Charging infrastructure does not exist at most regional airports. The ES-30 requires serious electrical power at the gate. Many regional airports lack the capacity, and the chicken-and-egg problem is real: airlines will not commit routes without infrastructure, and airports will not invest without airline commitments.
Certification is uncharted territory. Heart is pursuing EASA type certification targeting approximately 2028, with FAA validation to follow. The conventional airframe (fixed wing, conventional tail and flight controls) helps, but hybrid-electric propulsion is new regulatory ground. Aviation certification timelines almost always slip.
The order book is conditional, not firm. Heart holds letters of intent and conditional orders from United Airlines, Mesa Air Group, Air Canada, Braathens Regional Airlines, and others — over 200 aircraft total. But conditional orders are options, not commitments. They convert to firm purchases only after the aircraft is built, certified, and performs as promised.
Why Does This Matter for Regional Aviation?
Since 2012, the number of U.S. airports with scheduled commercial service has dropped significantly. Small communities lost air links because 50-seat regional jets are too expensive on thin routes, and no manufacturer was building a modern turboprop replacement. The ES-30’s economics could reverse that trend.
Heart projects operating costs roughly 30% lower than a conventional turboprop on a per-seat-mile basis when running on battery power. Even in hybrid mode, electric motor simplicity (fewer moving parts, lower maintenance) and reduced fuel burn provide a meaningful cost advantage.
There is also a built-in upgrade path. As battery energy density improves at roughly 5–8% per year at the cell level, the ES-30’s pure-electric range grows without airframe changes. An aircraft certified in 2028 with 100 nautical miles of battery range could reach 140 nautical miles by 2033 with a battery pack swap. The turbogenerators gradually shift from necessity to safety margin.
Who Is Behind Heart Aerospace?
Founder Anders Forslund is an engineer from Chalmers University of Technology.
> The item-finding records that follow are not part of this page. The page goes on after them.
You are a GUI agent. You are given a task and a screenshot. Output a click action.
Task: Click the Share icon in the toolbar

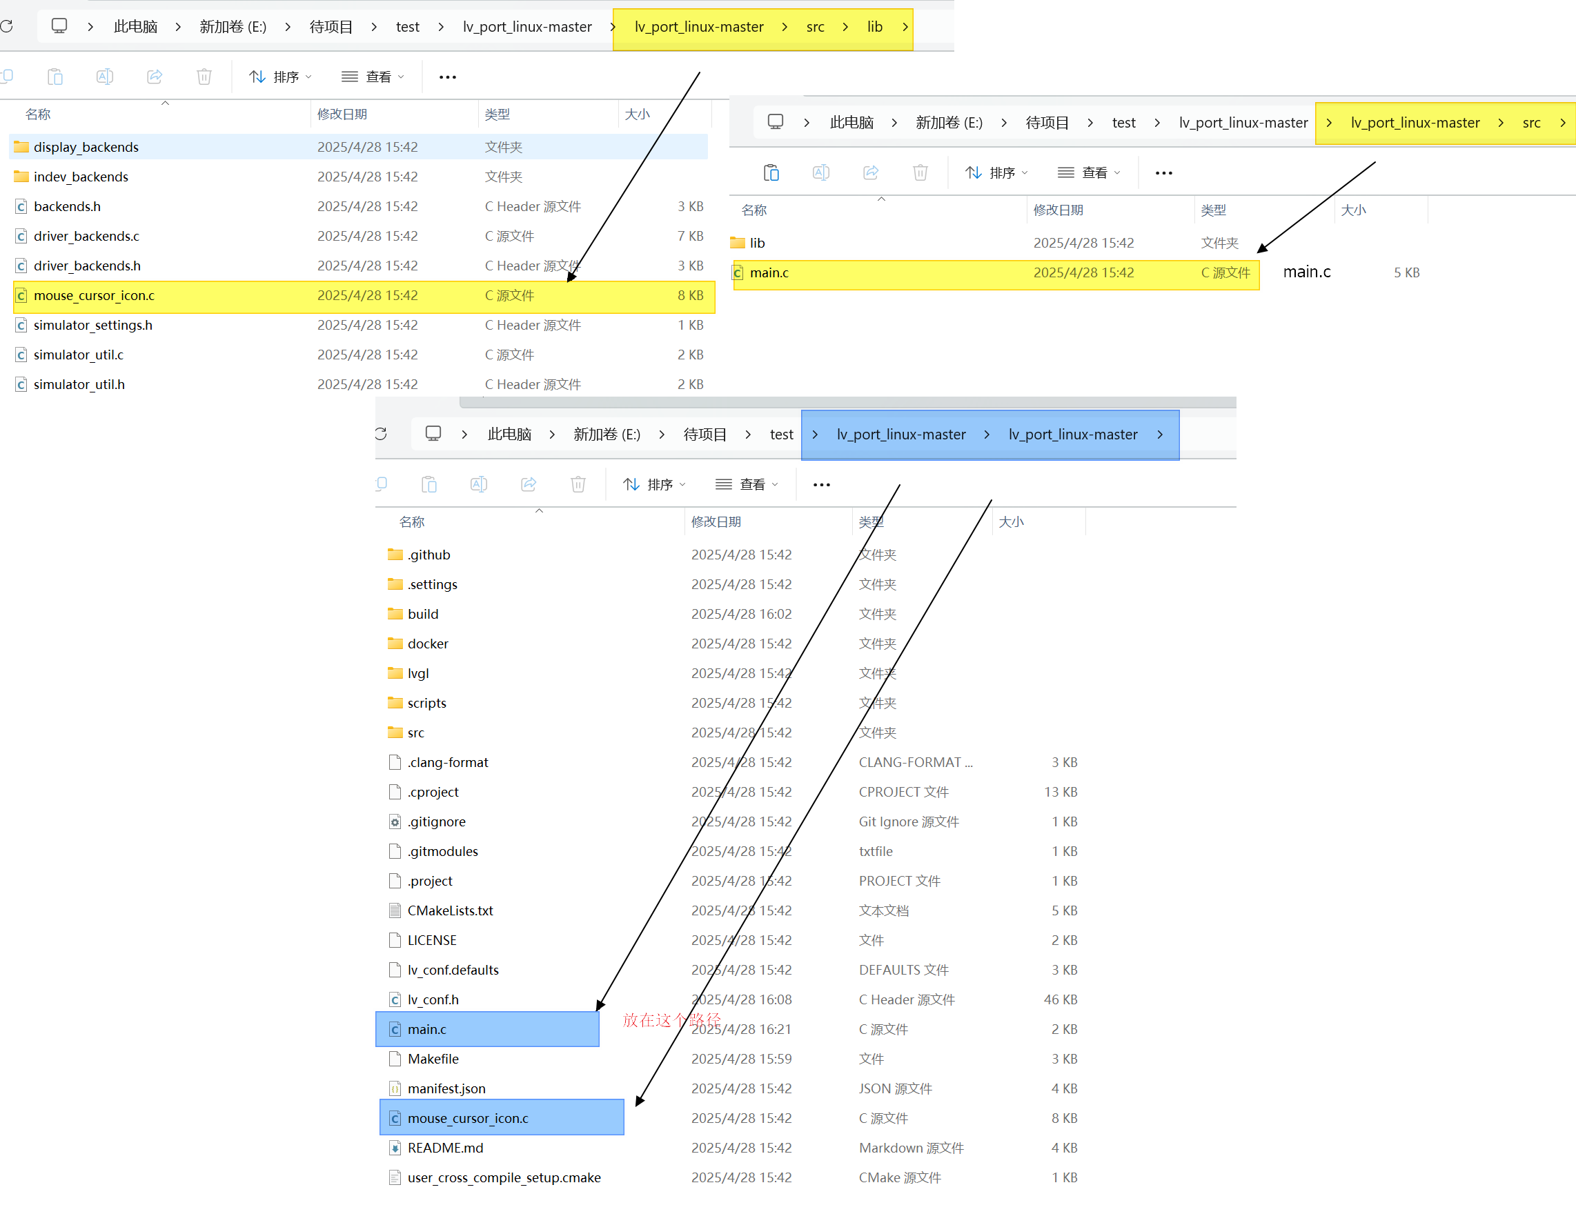point(154,76)
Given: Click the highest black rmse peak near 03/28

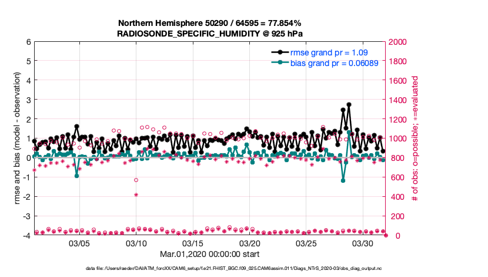Looking at the screenshot, I should tap(349, 104).
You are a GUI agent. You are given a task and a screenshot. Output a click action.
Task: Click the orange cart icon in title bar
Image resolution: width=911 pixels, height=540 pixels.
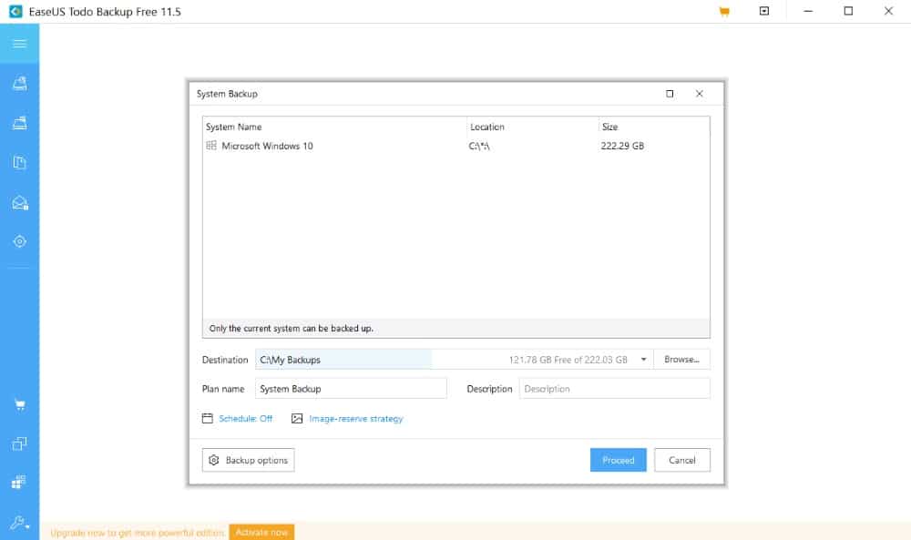[724, 12]
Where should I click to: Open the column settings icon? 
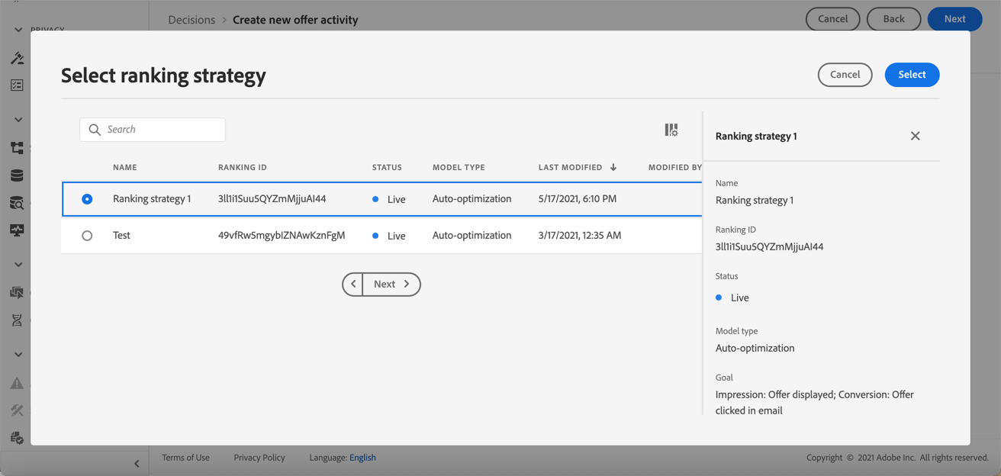[671, 130]
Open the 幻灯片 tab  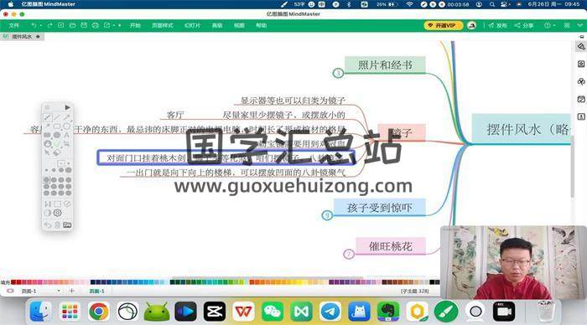pos(192,25)
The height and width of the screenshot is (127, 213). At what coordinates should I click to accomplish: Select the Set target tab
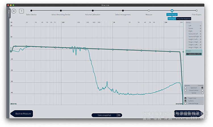(172, 19)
The chief technology officer came from Airbus. The company employs approximately 500 people in Gothenburg and has built a full-scale iron bird — a systems integration rig for testing every subsystem before the first prototype flies. Heart broke ground on a final assembly facility in 2024.
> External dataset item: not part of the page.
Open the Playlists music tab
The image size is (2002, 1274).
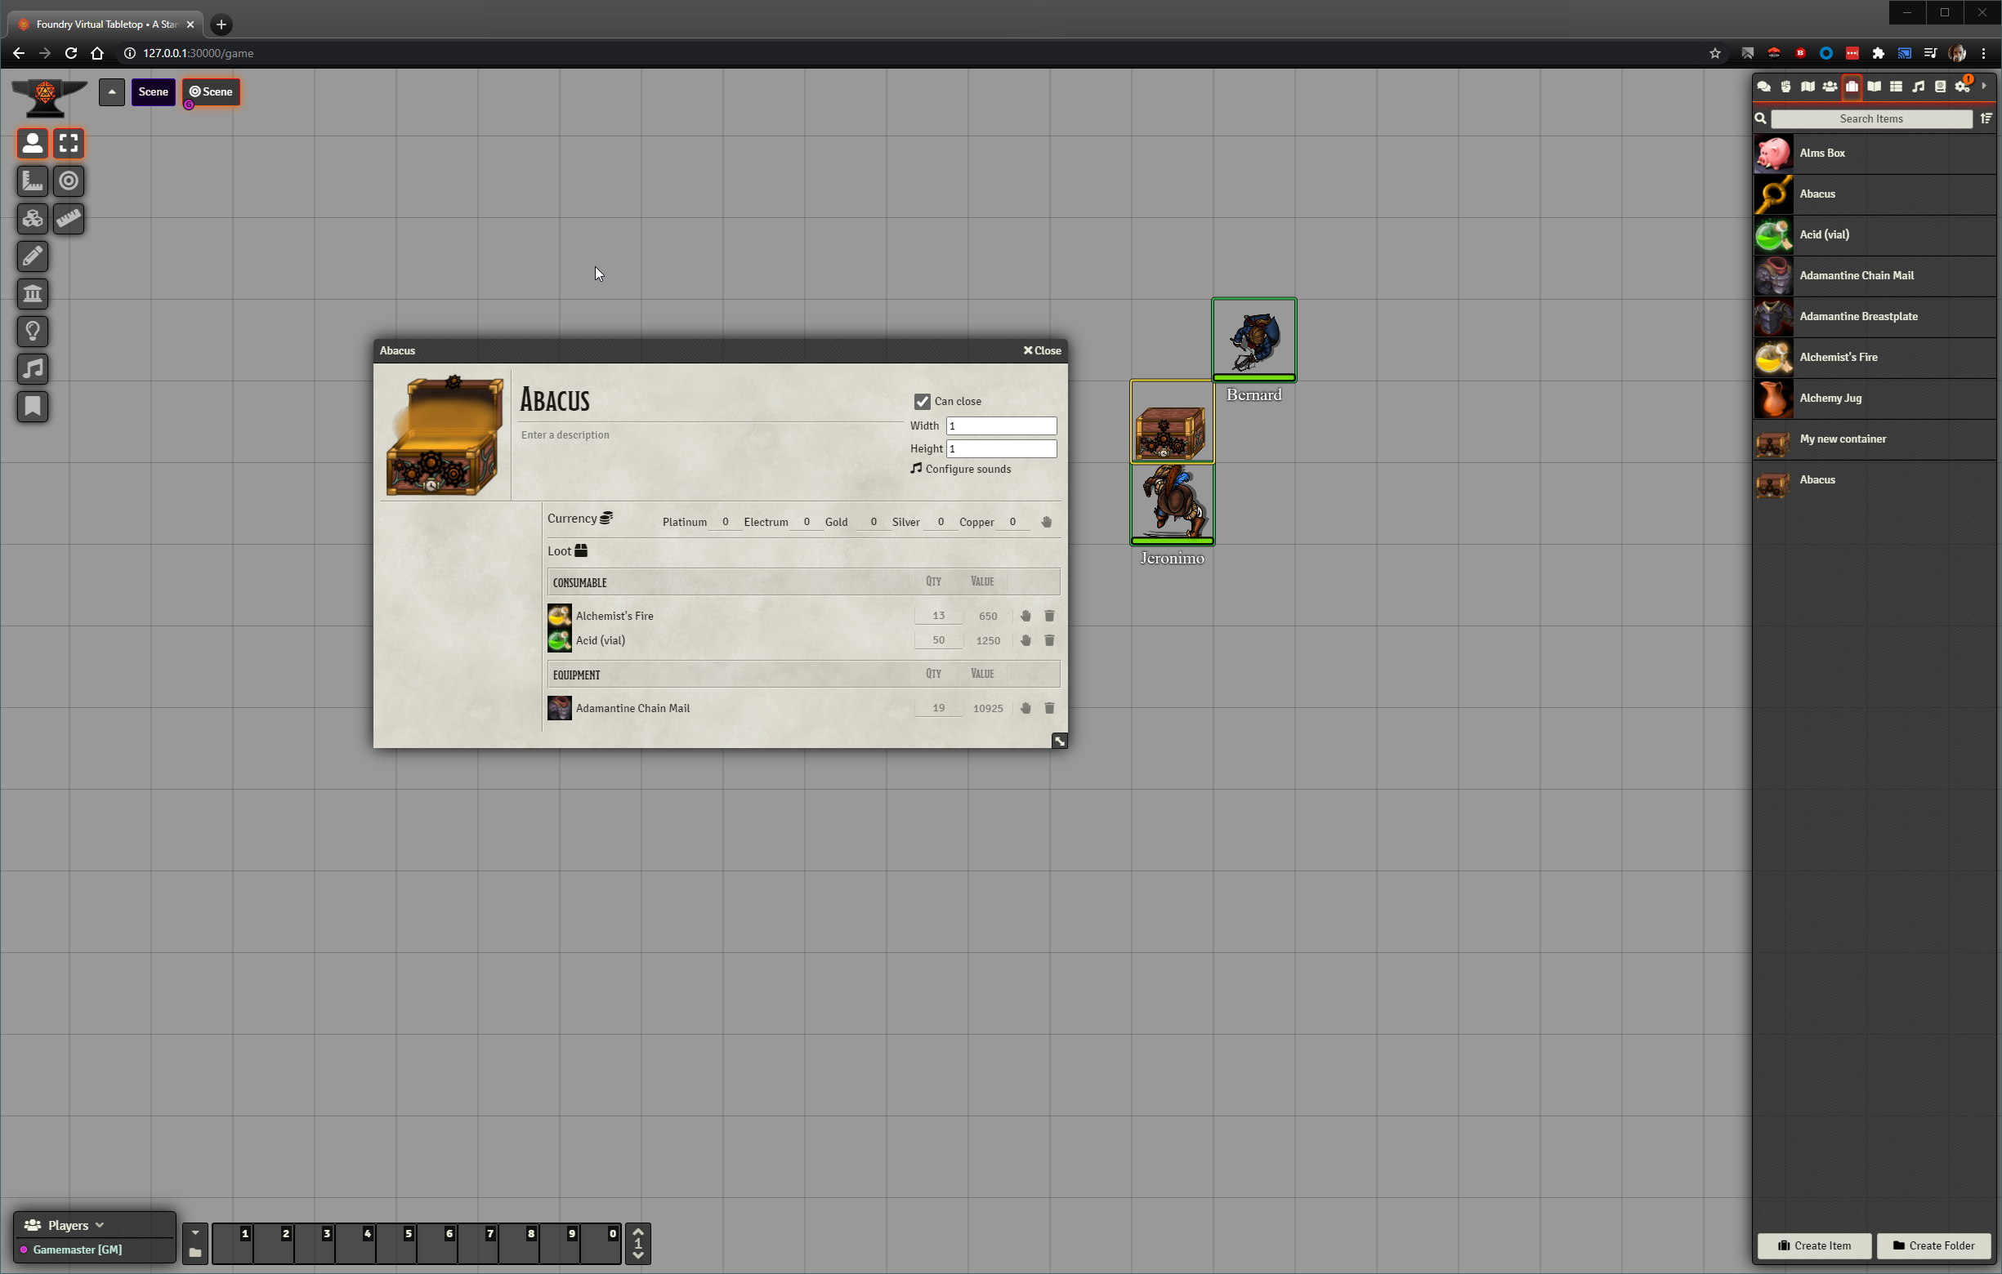(x=1918, y=86)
Why the ES-30 Has Better Odds Than Most
The ES-30 is not trying to invent a new category of flight. It is building a better turboprop. The missions exist. The airports exist. The pilots exist. The regulatory framework for a fixed-wing, piloted, thirty-seat aircraft exists. Heart only has to prove the hybrid-electric propulsion works, scales, and saves money — which is hard enough without also trying to convince the world it needs flying taxis.
Key Takeaways
- Heart Aerospace’s ES-30 is a thirty-seat hybrid-electric airliner targeting the regional turboprop market that major manufacturers abandoned, with EASA certification targeted around 2028.
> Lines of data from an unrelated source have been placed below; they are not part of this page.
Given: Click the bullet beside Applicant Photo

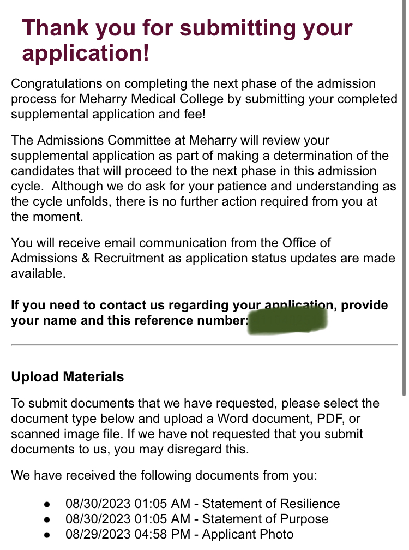Looking at the screenshot, I should pos(47,535).
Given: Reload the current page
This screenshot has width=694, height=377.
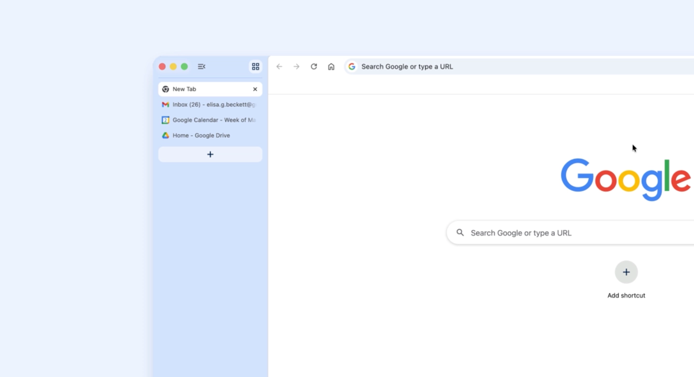Looking at the screenshot, I should coord(314,66).
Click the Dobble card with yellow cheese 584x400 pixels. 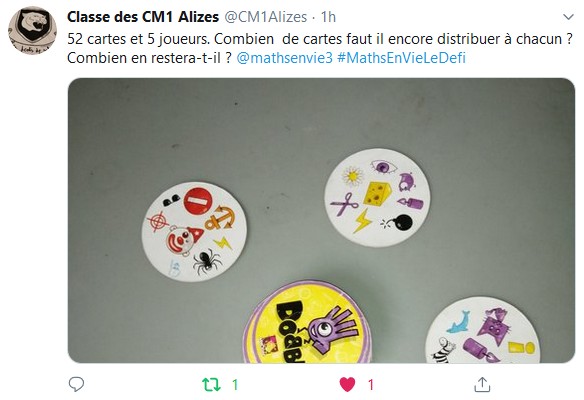pos(377,197)
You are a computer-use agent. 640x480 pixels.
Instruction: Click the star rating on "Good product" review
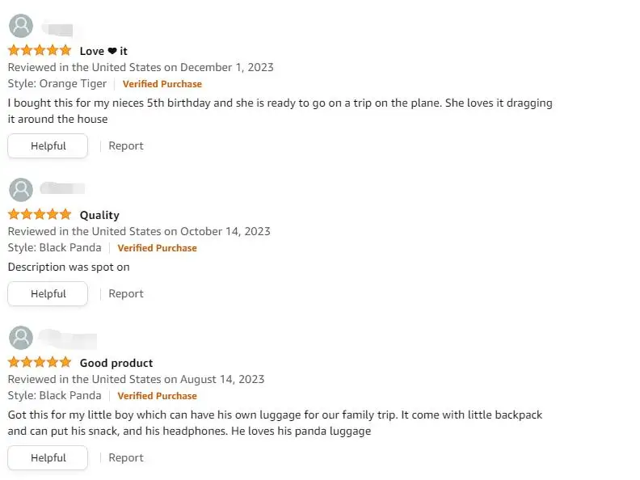point(40,363)
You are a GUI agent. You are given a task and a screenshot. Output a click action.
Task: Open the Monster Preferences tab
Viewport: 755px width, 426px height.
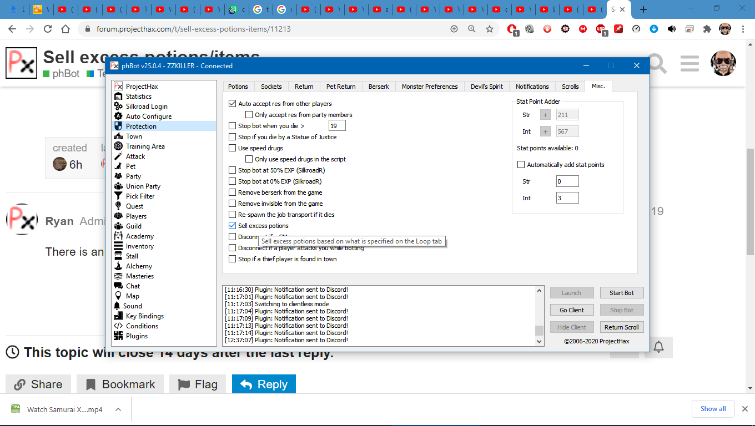pos(429,87)
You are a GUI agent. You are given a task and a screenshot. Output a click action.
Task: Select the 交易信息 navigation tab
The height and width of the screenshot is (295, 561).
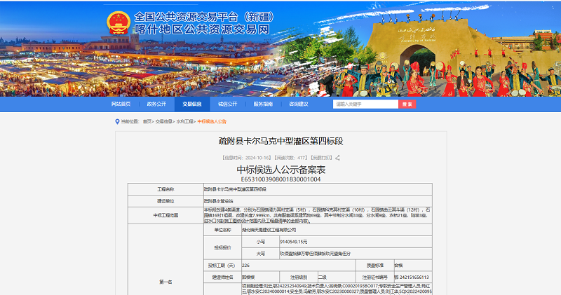[192, 104]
- The series-hybrid powertrain operates in three modes: pure battery for short routes (~100 nm), hybrid for medium routes (~200 nm), and full generator for longer legs (~250 nm).
- Operating costs could be 30% lower than conventional turboprops on battery-powered routes, with potential to reopen regional routes that airlines dropped over the past decade.
- Significant challenges remain: battery energy density limits, regional airport charging infrastructure gaps, unproven certification pathways for hybrid-electric propulsion, and an order book built on conditional commitments.
- The design includes a built-in upgrade path — as battery technology improves annually, the pure-electric range extends without requiring airframe modifications.